Premier of Nova Scotia from 1930 to 1933

Gordon Sidney Harrington (August 7, 1883 – July 4, 1943) was a Nova Scotia politician and the 11th premier of Nova Scotia from 1930 to 1933.

He was mayor of Glace Bay from 1913 to 1915 when he enlisted in the Canadian Expeditionary Force fighting in World War I. He was elected a Conservative MLA in 1925 representing Cape Breton Centre and his support from miners helped ensure the Conservative Party's victory in that election. Harrington became Minister of Labour in the government of Edgar N. Rhodes and became Premier of Nova Scotia when Rhodes left provincial politics to enter the federal cabinet in 1930.

During Harrington's term he was able to end ongoing labour disturbance among miners in Cape Breton which had afflicted the previous two premiers. He improved the provincial department of mining, fought for the coal and steel industries in Ottawa, and passed legislation calling for a national policy on coal and steel.

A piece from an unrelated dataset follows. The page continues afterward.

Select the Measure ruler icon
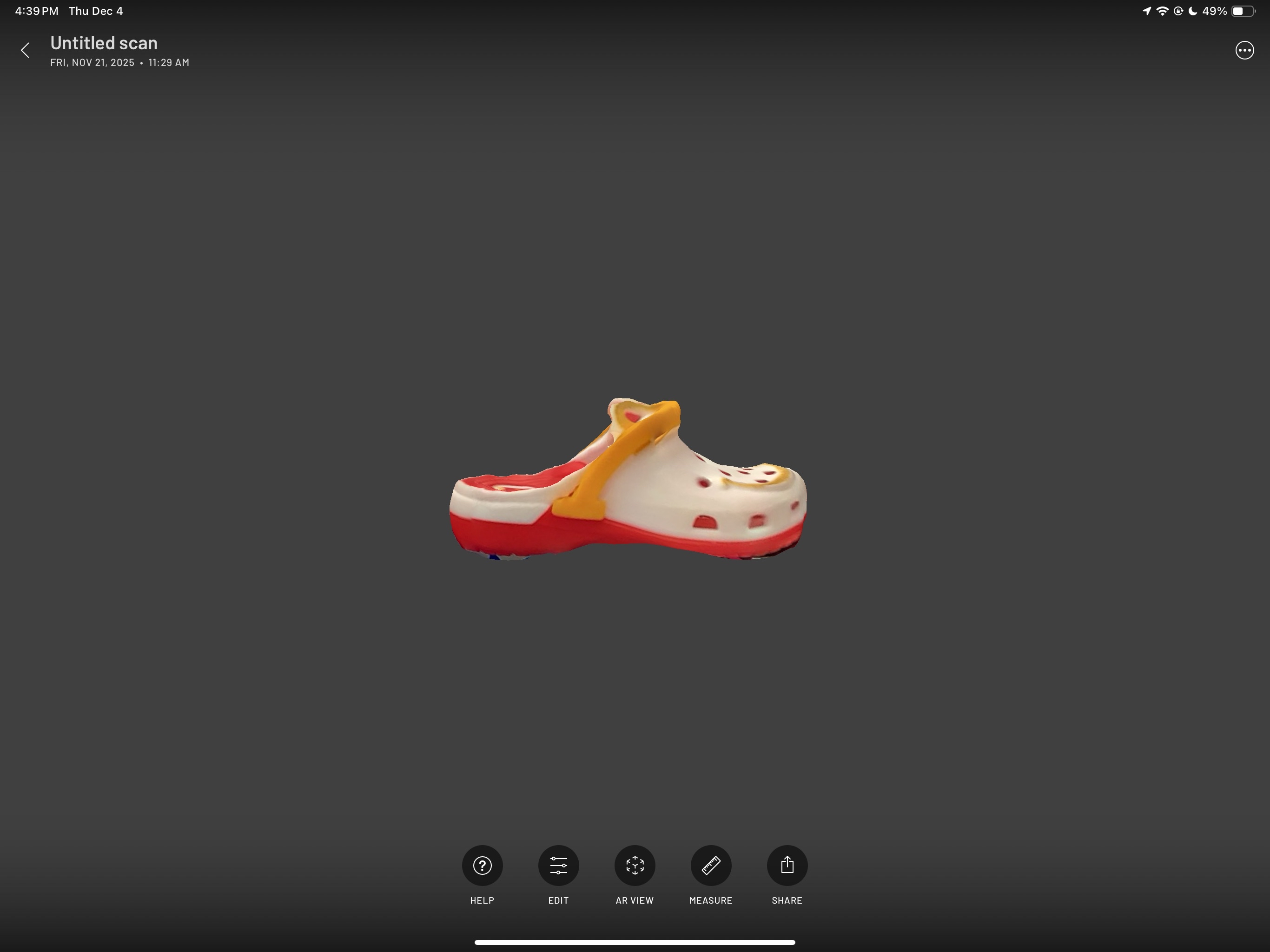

However, his government was unable to combat the Great Depression and was defeated by the Liberals in the 1933 election. Harrington remained in the Nova Scotia House of Assembly until 1937. His government was the last Conservative government until Robert Stanfield was able to take power in 1956.

He is buried at Camp Hill Cemetery in Halifax.